The Daily Telegraph revealed this week that the charity was warned two years ago that more than 1600 staff had been underpaid sums of "considerable magnitude" since 2009.
On Wednesday a Fair Work Ombudsman spokeswoman said: "The Fair Work Ombudsman will conduct inquiries in relation to this matter. Any workers with concerns about their pay should contact us directly."
The inquiry comes after it was revealed Premier Gladys Berejiklian's chief of staff Sarah Cruickshank was on the board of the RSPCA NSW for much of the decade that more than 1600 employees were underpaid.
Over that time the animal charity also received millions of dollars in government funding including almost $1 million in 2015 and $666,400 in 2016.
In January the charity began a $12 million upgrade of its Lagoona facilities largely funded by savings from the extension of its lease on Crown land, which is being charged at $481 a year instead of $195,000 until 2056.
Ms Cruickshank declined to comment.

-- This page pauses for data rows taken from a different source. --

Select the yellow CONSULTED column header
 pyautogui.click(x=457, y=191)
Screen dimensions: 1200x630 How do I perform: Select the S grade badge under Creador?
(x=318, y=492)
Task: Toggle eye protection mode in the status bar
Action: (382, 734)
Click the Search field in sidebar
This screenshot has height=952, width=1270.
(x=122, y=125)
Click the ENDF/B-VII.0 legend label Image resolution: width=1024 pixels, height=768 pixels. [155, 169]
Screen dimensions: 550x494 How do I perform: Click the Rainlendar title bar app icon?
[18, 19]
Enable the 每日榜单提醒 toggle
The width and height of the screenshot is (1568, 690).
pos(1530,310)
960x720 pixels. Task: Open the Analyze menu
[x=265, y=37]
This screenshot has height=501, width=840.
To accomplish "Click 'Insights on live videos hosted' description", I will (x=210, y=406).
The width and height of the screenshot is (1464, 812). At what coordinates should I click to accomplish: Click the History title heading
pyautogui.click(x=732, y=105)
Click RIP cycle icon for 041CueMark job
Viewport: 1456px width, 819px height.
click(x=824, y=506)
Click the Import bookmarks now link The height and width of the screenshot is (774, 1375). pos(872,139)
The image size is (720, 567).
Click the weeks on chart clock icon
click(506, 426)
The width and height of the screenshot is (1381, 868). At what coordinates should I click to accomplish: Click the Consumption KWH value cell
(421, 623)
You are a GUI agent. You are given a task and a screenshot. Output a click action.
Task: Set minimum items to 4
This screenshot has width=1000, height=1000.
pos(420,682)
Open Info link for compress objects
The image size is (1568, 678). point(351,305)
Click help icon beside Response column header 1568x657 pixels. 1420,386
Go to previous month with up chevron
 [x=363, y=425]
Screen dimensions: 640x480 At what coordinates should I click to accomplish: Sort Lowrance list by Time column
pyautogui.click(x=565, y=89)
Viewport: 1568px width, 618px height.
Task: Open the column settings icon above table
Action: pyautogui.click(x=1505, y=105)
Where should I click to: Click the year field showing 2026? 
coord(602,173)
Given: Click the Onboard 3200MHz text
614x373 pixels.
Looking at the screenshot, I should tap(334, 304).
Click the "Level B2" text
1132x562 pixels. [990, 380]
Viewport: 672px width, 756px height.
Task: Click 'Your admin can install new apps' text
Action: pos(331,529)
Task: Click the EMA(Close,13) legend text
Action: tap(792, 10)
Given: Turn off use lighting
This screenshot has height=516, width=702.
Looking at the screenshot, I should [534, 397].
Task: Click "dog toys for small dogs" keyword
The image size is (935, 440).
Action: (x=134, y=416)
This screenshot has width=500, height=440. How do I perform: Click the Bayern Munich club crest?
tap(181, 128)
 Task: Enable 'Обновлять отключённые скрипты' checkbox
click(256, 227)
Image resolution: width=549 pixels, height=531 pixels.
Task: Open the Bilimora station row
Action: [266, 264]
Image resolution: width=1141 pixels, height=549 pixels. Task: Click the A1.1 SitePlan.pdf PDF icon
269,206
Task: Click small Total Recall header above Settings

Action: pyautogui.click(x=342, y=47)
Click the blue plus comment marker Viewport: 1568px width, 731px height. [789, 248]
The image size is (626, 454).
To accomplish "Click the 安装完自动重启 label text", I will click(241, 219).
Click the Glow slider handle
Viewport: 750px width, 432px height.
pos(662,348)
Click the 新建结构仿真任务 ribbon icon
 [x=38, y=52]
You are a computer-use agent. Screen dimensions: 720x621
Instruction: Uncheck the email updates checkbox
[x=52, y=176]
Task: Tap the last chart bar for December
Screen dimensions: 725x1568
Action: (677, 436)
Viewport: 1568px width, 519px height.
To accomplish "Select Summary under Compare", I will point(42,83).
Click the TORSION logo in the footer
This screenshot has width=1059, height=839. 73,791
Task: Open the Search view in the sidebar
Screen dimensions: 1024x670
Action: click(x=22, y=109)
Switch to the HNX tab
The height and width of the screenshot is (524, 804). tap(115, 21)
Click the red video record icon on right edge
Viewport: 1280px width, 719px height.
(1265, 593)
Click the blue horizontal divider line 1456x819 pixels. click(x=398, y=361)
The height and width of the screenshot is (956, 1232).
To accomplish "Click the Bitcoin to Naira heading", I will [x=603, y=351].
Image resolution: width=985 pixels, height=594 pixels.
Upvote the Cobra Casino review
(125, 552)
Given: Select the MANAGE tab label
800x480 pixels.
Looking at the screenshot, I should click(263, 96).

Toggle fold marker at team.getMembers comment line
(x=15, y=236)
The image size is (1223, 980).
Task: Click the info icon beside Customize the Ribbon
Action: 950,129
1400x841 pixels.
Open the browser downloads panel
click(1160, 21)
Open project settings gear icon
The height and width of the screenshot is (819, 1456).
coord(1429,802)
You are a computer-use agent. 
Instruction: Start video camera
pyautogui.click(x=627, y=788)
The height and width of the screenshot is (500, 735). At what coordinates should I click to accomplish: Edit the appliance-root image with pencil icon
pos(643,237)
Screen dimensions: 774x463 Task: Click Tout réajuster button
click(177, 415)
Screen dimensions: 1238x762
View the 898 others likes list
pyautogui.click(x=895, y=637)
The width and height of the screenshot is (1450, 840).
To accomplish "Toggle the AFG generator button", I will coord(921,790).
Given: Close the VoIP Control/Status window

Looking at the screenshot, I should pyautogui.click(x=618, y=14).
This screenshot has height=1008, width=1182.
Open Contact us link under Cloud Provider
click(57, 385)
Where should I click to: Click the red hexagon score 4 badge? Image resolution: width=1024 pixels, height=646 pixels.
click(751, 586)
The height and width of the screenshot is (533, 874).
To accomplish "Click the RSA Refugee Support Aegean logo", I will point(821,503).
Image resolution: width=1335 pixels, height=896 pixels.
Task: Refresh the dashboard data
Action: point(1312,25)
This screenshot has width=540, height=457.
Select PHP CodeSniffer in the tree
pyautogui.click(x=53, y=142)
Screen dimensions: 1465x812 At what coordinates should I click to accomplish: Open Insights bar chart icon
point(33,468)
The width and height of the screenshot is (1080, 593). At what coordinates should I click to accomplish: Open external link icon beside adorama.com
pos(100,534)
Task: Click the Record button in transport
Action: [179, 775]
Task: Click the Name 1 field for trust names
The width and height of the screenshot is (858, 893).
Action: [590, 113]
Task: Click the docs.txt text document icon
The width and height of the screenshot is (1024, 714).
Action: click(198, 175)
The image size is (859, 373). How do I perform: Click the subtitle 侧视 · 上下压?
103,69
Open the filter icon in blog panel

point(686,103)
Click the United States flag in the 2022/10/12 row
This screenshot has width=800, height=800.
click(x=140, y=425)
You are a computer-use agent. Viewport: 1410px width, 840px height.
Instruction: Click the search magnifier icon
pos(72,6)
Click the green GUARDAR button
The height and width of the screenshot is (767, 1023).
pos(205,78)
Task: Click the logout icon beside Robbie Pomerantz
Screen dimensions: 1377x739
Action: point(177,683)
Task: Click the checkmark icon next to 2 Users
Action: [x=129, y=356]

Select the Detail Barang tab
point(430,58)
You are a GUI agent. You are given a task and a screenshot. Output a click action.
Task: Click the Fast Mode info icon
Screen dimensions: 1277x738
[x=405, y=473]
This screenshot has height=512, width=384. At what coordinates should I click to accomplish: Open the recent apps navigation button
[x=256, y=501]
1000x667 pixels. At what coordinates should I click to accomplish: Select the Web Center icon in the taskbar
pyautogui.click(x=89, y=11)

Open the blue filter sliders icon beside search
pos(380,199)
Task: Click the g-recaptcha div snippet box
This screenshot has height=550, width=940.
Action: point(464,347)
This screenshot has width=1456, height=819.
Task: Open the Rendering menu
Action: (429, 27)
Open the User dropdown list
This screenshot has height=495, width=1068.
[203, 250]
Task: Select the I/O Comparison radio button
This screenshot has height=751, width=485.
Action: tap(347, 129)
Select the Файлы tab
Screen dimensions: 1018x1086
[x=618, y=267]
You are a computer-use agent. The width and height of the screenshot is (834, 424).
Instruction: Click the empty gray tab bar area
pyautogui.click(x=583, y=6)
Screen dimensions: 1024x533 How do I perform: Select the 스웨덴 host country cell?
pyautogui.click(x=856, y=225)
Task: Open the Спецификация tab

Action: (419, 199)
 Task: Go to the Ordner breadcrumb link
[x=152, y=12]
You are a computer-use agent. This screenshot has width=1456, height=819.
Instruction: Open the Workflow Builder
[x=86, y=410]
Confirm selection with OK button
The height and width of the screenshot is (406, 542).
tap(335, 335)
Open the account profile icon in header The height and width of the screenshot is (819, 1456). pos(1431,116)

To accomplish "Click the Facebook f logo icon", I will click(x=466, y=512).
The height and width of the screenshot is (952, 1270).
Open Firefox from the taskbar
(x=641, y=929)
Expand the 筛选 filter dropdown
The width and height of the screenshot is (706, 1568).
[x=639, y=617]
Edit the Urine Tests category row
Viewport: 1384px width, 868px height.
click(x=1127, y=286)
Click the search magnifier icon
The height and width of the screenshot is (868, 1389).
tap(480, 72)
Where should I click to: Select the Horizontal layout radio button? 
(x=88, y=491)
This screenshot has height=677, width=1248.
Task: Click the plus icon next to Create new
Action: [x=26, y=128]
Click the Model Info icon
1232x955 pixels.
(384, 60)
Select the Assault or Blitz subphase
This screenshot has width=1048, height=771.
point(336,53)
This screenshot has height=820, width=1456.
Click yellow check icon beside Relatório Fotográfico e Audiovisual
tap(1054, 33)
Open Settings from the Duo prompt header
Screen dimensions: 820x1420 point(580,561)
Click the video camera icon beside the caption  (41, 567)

There is no suggestion she did anything wrong.
A spokesman for the RSPCA NSW said: "Our annual and financial reports are available on our website."
A payroll manager first raised the alarm that staff had been underpaid across a number of areas in 2017.
In May last year the RSPCA hired accountants PwC to examine its database and identify the size of the problem. It found 1604 employees were at risk of being underpaid.
The cost of trying to fix up the mess came to $220,000.
The RSPCA board, including Ms Cruickshank, resolved to tell staff and alert the Fair Work Ombudsman on February 20 but that is yet to happen.
After being contacted by the Telegraph the charity said just 19 past and 22 present staff had been underpaid by almost $123,000 and that repayments had commenced.